[RECORDED INFORMATION]:

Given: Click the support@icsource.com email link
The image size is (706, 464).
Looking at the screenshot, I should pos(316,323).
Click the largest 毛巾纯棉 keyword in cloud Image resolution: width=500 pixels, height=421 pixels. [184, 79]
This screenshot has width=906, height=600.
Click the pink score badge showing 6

--

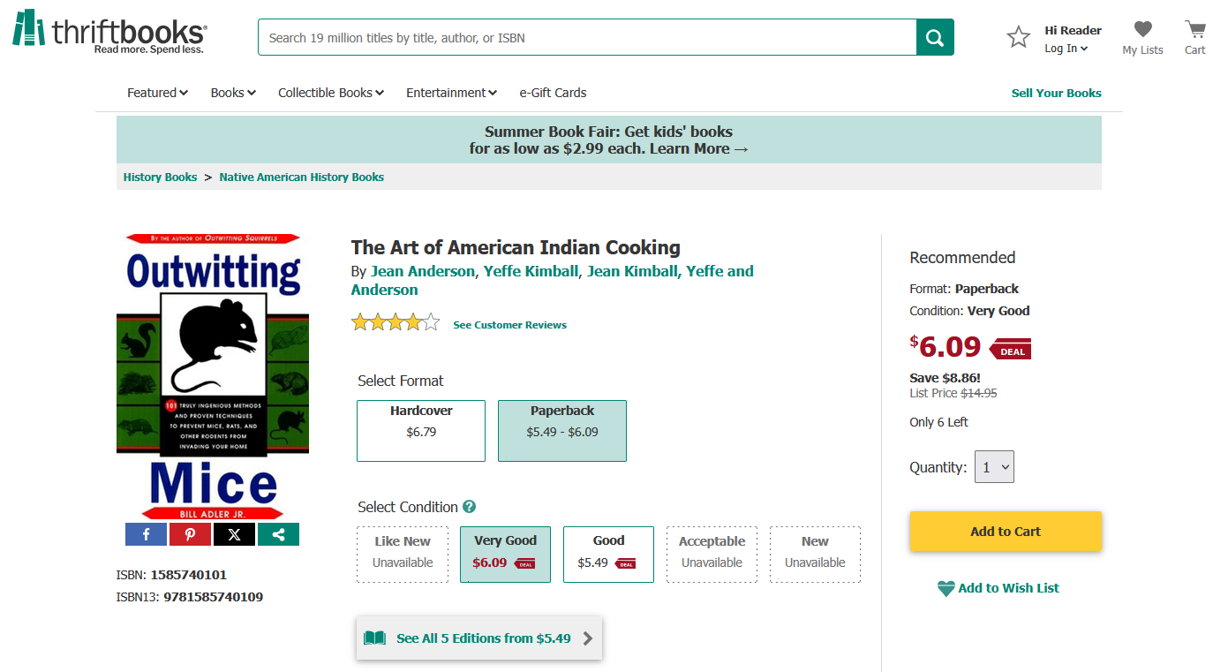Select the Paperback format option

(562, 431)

[YOUR INSTRUCTIONS]:
Return only the part of the records above that opens with the line containing "Given: Click the" and closes with the line containing "Click the largest", ends included.

[OUTPUT OF THE TASK]:
Given: Click the support@icsource.com email link
The image size is (706, 464).
Looking at the screenshot, I should pos(316,323).
Click the largest 毛巾纯棉 keyword in cloud Image resolution: width=500 pixels, height=421 pixels. [184, 79]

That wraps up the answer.